No es cuestión de estabilidad o pluralismo, es de liderazgo

La estabilidad se ha convertido en el término fetiche de la semana. En el Estado español asombra y se ensalza la estabilidad lograda gracias a los acuerdos entre PNV, PSE y PP en Araba, Bizkaia y Gipuzkoa. Más en un momento tan crítico, con el 155 y el estado de excepción aplicado a machete en Catalunya y a pocas semanas de unas elecciones que serán determinantes para el próximo ciclo político. Y es cierto que los territorios vascos gozan de cierta estabilidad, al menos por comparación con el Estado, donde la estabilidad es en realidad cierre de filas reaccionario y no tiene otro matiz que no sea el toque de corneta del rey.

Sin embargo, si la comparación se da entre los territorios vascos, entre las administraciones derivadas de la partición, no es precisamente la CAV el más estable en ese sentido. Si a eso le sumamos otro de los términos preferidos de la clase política vasca para justificar sus alianzas, la transversalidad, la capacidad de acordar entre diferentes, veremos claramente que los territorios gobernados por el PNV y el PSE son los que ofrecen un resultado más pobre en base a estos dos indicadores destacados por ellos mismos.

Tanto en Nafarroa con los gobiernos del cambio como en Ipar Euskal Herria con la dinámica para resolver las consecuencias del conflicto vasco la pluralidad y la transversalidad resultan apabullantes, con acuerdos de calado entre diferentes tradiciones políticas, que mantienen discrepancias en otros terrenos pero que son capaces de llevar adelante una agenda constructiva y proactiva en base a prioridades políticas, sociales y humanas. Asimismo, la estabilidad se da partiendo de un liderazgo fuerte, con políticas que buscan garantizar todos los derechos a todas las personas, lo que debería ser el principio rector de la nueva fase histórica que se abrió en el país con la Declaración de Aiete.

La brújula política vasca marca hacia el Norte

Llevará años valorar en su justa medida la dinámica emprendida en Ipar Euskal Herria, primero con el desarme de ETA y ahora con la cuestión de los presos. El cambio en la cultura política es tan profundo y fértil que hasta cierto punto escapa al control o al diseño, incluso al análisis. Los frutos irán mucho más allá de los inmediatos y seguramente alimentarán nuevas alianzas y proyectos por el bien común. Los protagonistas confiesan que no ha sido fácil, que mirando atrás resulta chocante para ellos mismos lo logrado, no solo en resultados sino en formas de hacer. La rueda de prensa de ayer en Baiona, con la sociedad civil y cargos electos de todas las fuerzas, la labor pedagógica de la marcha a las cárceles y las adhesiones que están logrando para la movilización de París del próximo sábado son prueba de ello.
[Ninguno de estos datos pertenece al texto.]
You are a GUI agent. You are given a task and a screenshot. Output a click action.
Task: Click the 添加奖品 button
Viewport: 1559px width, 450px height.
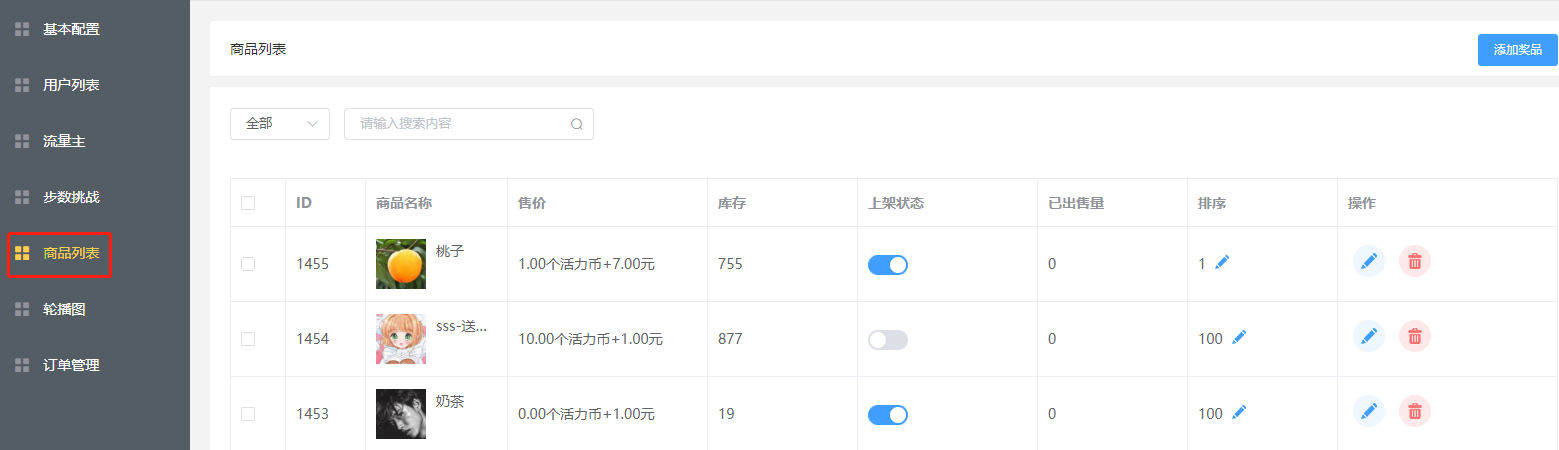pos(1517,49)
Resulta inspiradora la capacidad para consensuar pasos y agenda, para reconocer los intereses de unos y otros, para ensanchar el carril central, para ejercer un liderazgo compartido y transmitir a la sociedad vasca –también a la francesa– que existen alternativas a la crueldad y a la necedad. La interlocución abierta con París es, además, un ejemplo de bilateralidad real.

Solo desde el parroquianismo o el complejo se puede menospreciar un fenómeno político del que la ciudadanía vasca debería estar orgullosa y que debería servir para sembrar cambios en la forma de entender la política. También para quienes ven en la estabilidad y la pluralidad valores centrales.

Autolimitación frente a liderazgo

Las minorías tienen derechos que hay que respetar e intereses que hay que contemplar al formular un proyecto de país. Pero la opción de vetar los deseos, las ambiciones y los intereses de las mayorías no está entre esos derechos, no al menos en un sistema democrático. Cederles esa opción es una irresponsabilidad, entre otras cosas porque son insaciables. Si la razón para no buscar alianzas que representen mejor las mayorías sociales es el miedo a perder el control, ceder ese control al PP y al PSE no parece muy inteligente. Apostar por la minoría unionista frente a las mayorías democráticas es una forma de autolimitación, de mutilación de las propias capacidades. Si un gobernante hace de sus obsesiones y sus miedos bandera no puede ejercer el liderazgo.

En todo caso, las dinámicas navarra y de Ipar Euskal Herria muestran cómo se puede cambiar todo en un tiempo relativamente corto, con iniciativas que al principio resultaban nimias y que con perseverancia y talento adquieren un carácter transformador inaudito.